I wonder if using buffered output/input streams here would help in speeding up the download? Probably not. What was the rationale for not using buffered streams?
There was a problem hiding this comment.
I have not tested it. But I have compared this solution with the previous one based on channels and there is no performance degradation when checksum is not enabled.
| if (md != null) { | ||
| md.update(buffer); | ||
| md.update(buffer, 0, bytesRead); |
There was a problem hiding this comment.
The checksum could in principle be handed over to another thread, but we have to be careful about managing the buffer. One idea is to have 2 buffers and swap them between the download thread and the checksum thread, so that when one buffer is being used for checksum calculations the other one is used for downloading. Just an idea for future improvement.
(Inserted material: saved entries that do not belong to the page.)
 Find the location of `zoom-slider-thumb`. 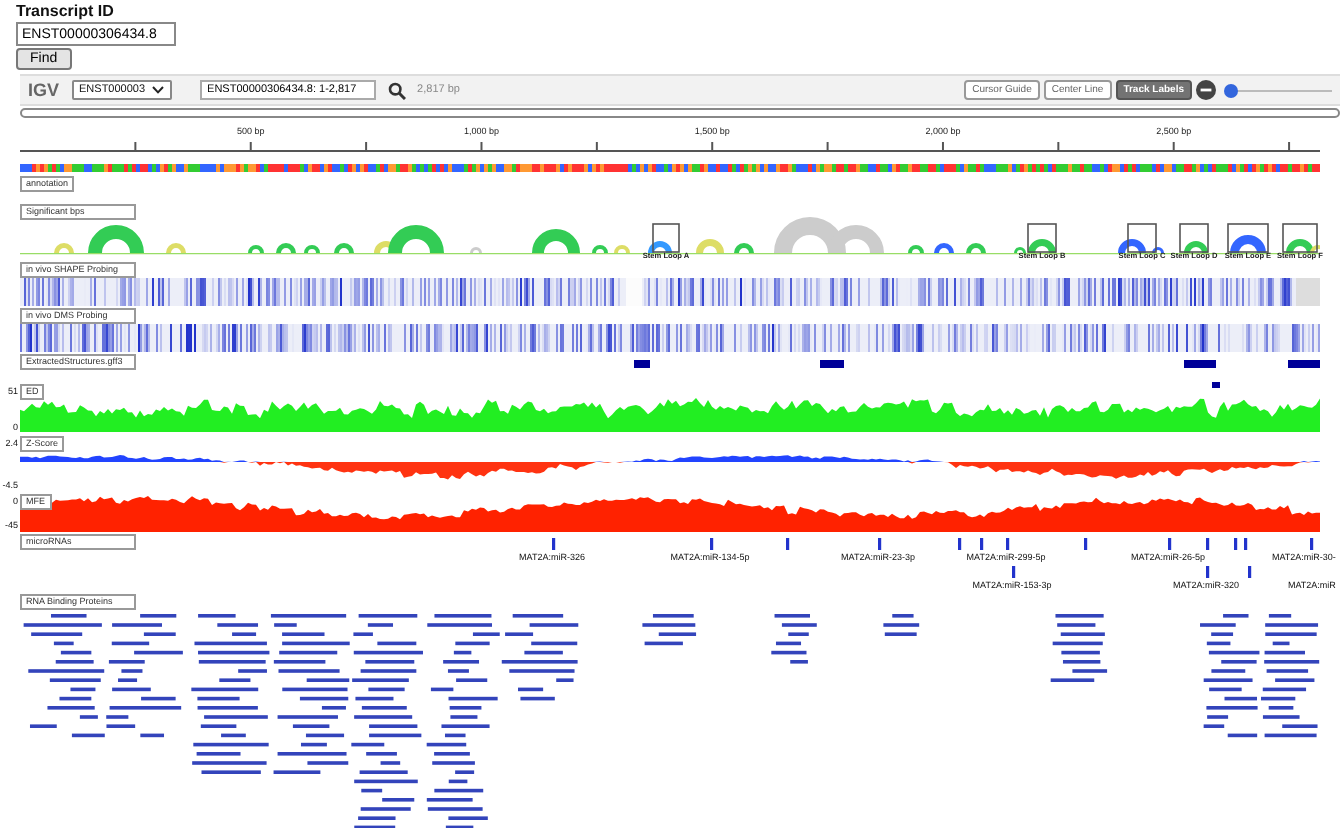

zoom-slider-thumb is located at coordinates (1232, 90).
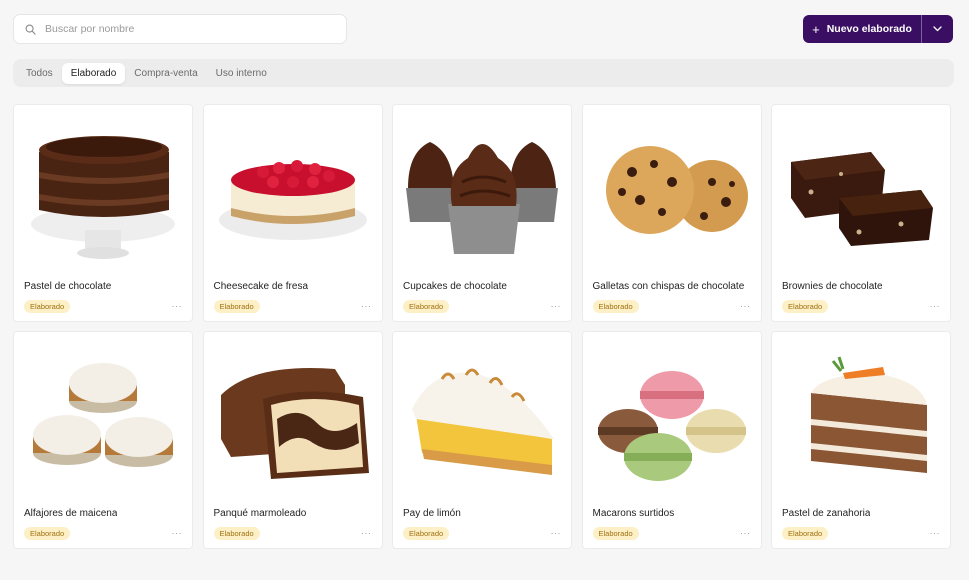 The image size is (969, 580). What do you see at coordinates (242, 74) in the screenshot?
I see `tab-uso-interno: Uso interno` at bounding box center [242, 74].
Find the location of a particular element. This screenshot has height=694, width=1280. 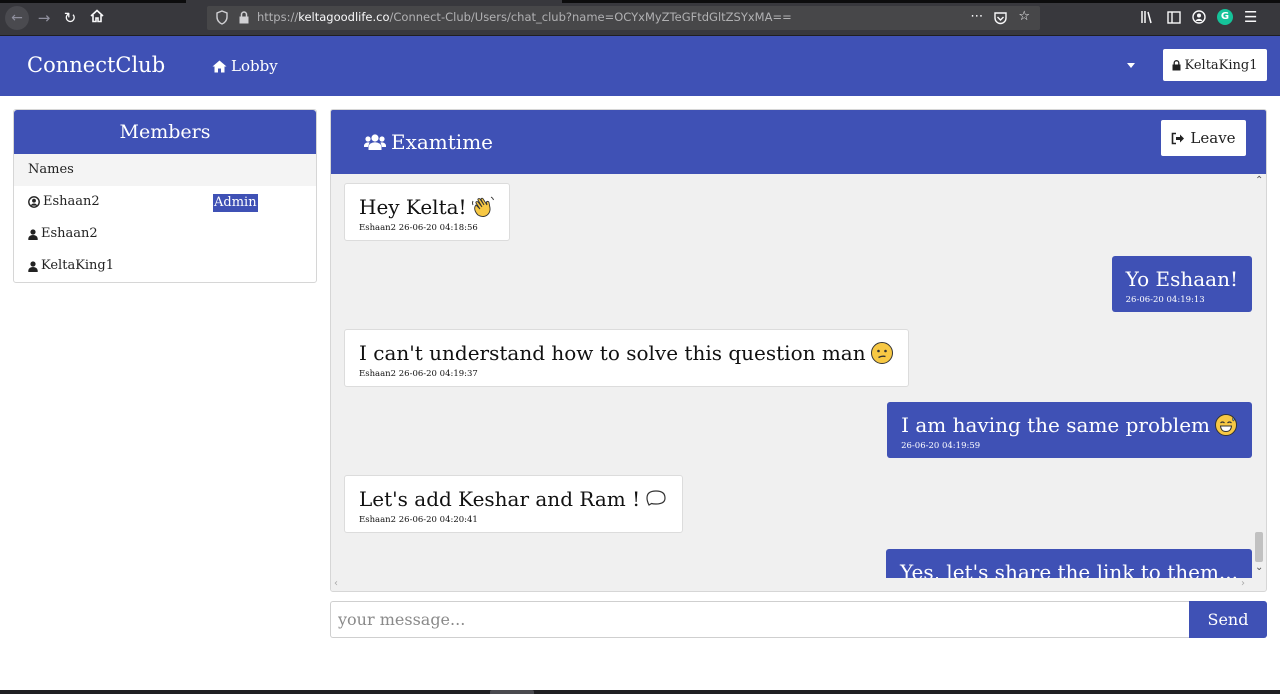

scroll-right-icon: › is located at coordinates (1243, 584).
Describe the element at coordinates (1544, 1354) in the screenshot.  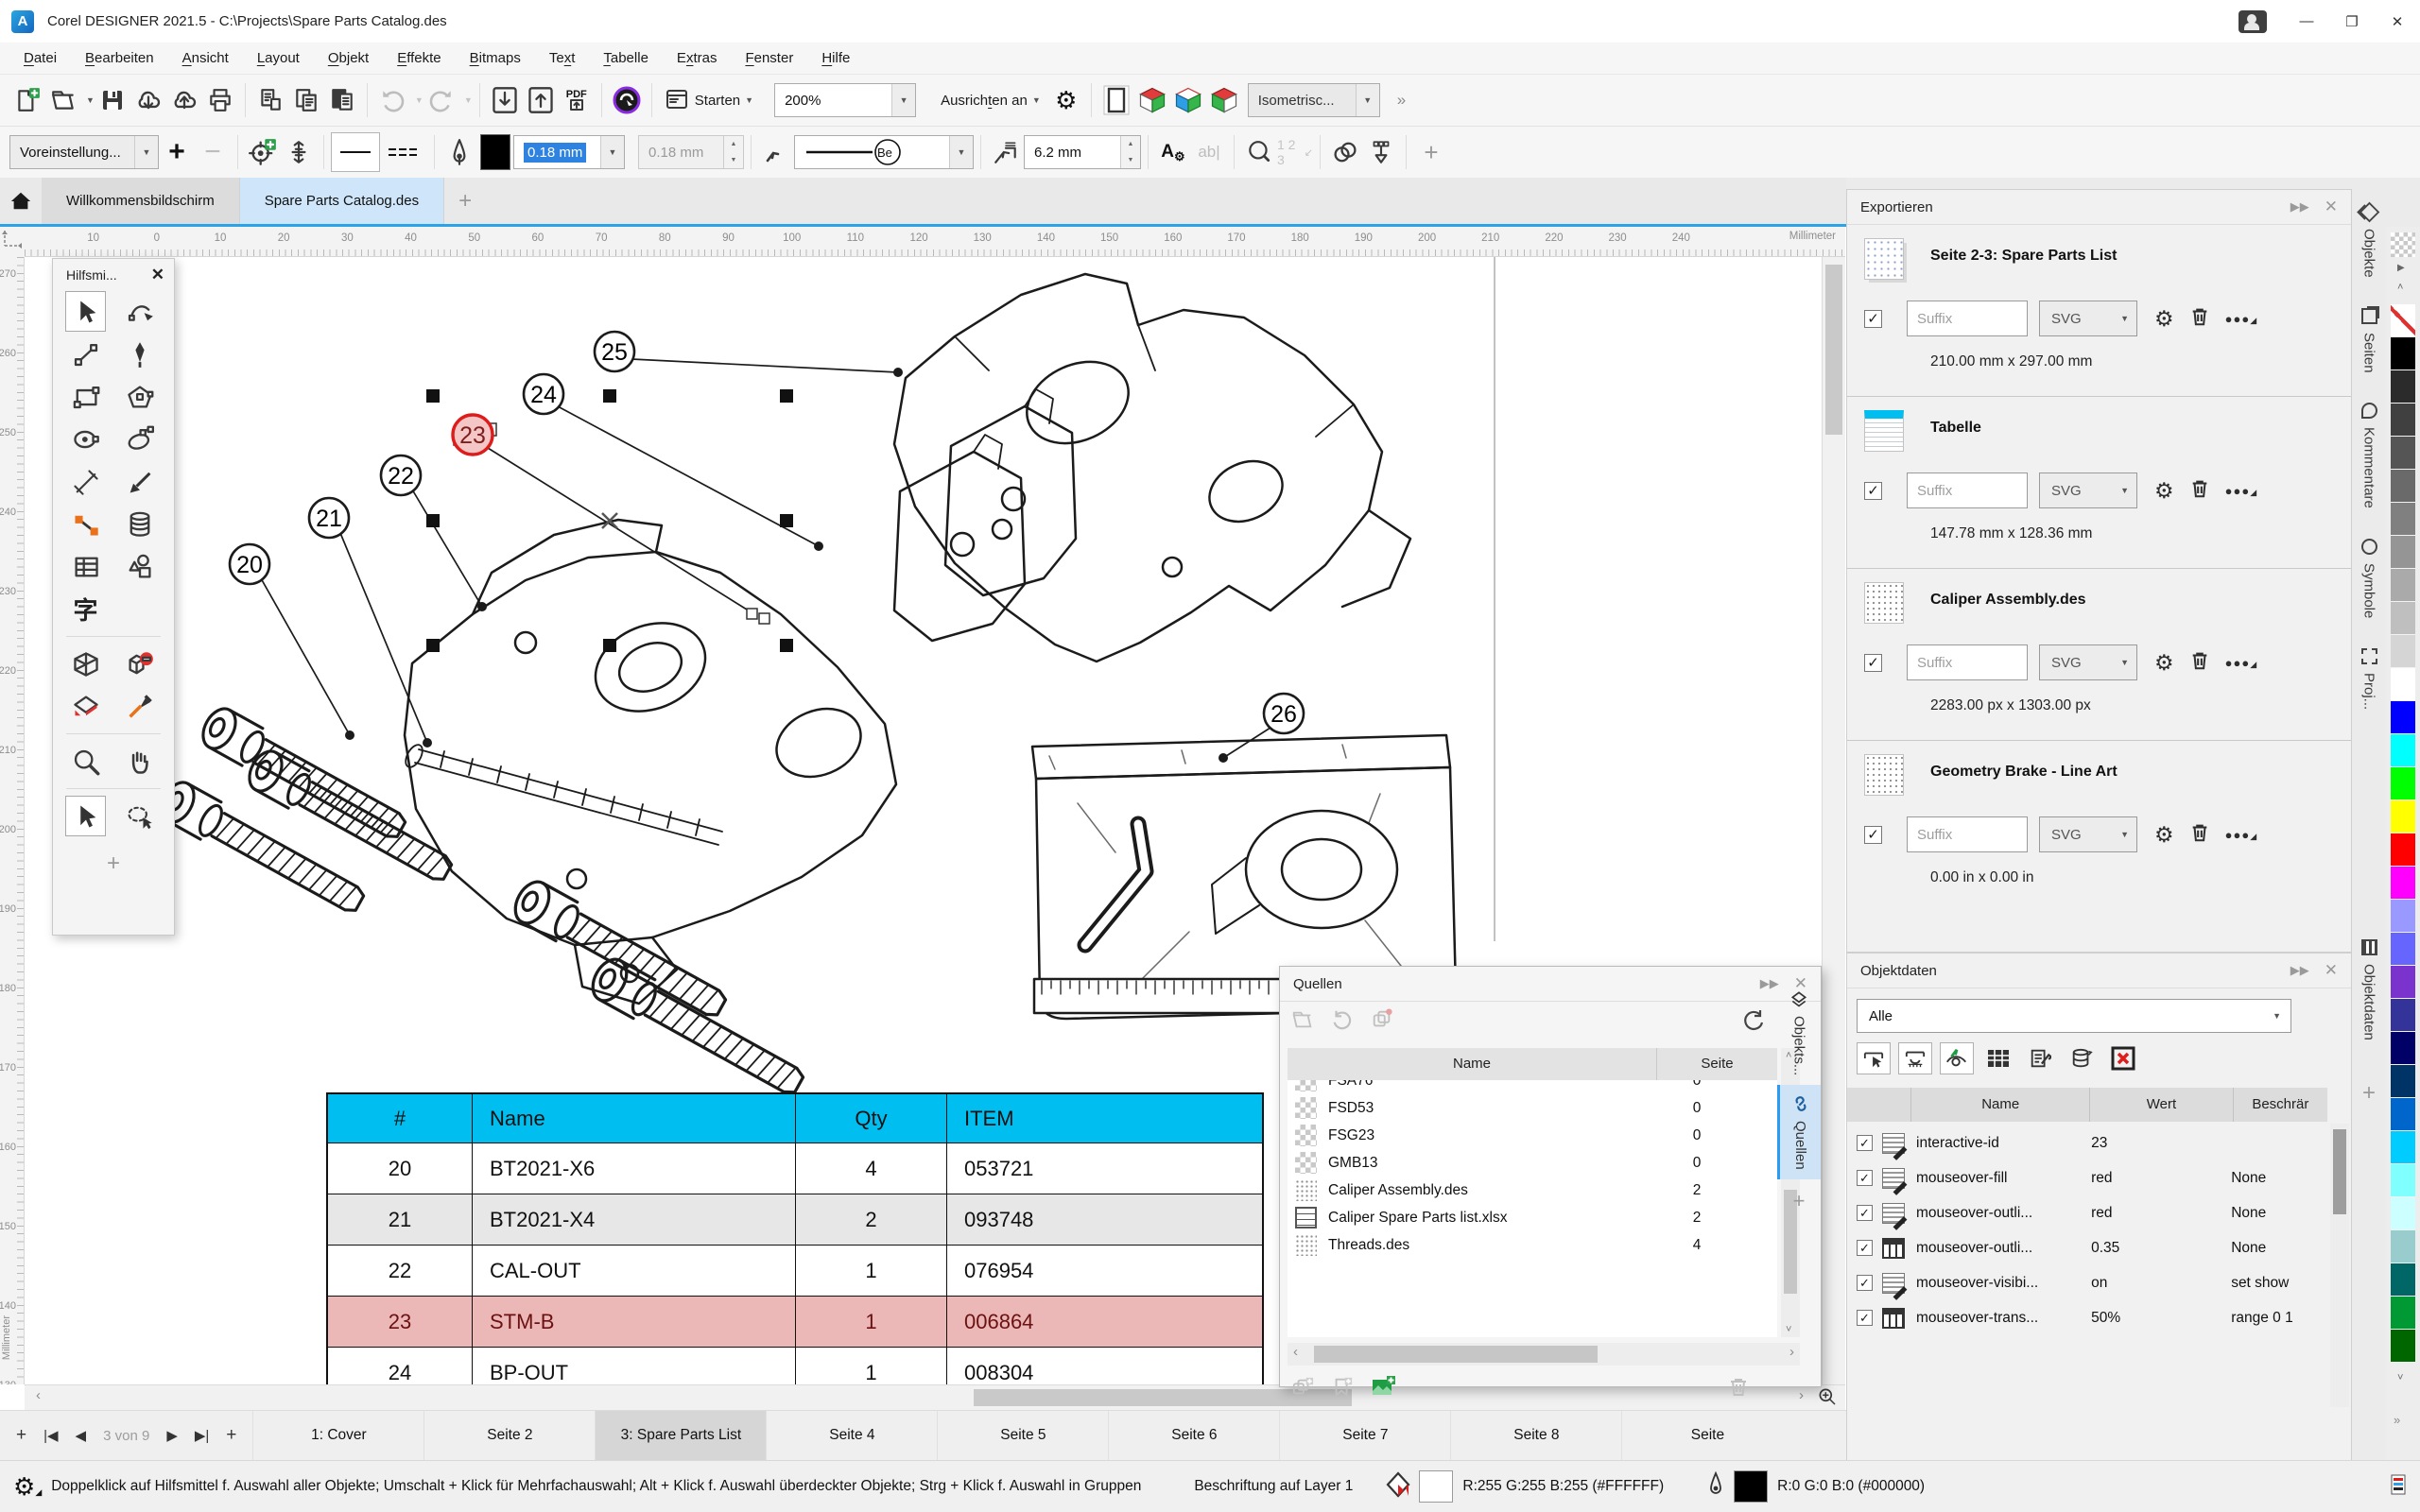
I see `quellen-horizontal-scrollbar: ‹ ›` at that location.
There was a problem hiding this comment.
I agree but this would complicate the logic. An even better option could be to use multiple blocking queues where we put the buffer. We can then have separate downstream consumer threads (eg: one for writing the file, and another to compute the checksum). In this way, we can actually decouple the reads from the writes further boosting performance. Complexity will obviously increase. A reactive library might help here.
#886 introduced a regression when checksum validation is enabled. The buffer mark is wrongly positioned when the destination file gets written leading to corrupted files. This also explains why the performance results with and without checksum validation were similar.
This PR uses streams and byte arrays instead of channels and ByteBuffers to perform write file operations and checksum. When the latter is enabled, the performance degradation is around 15%.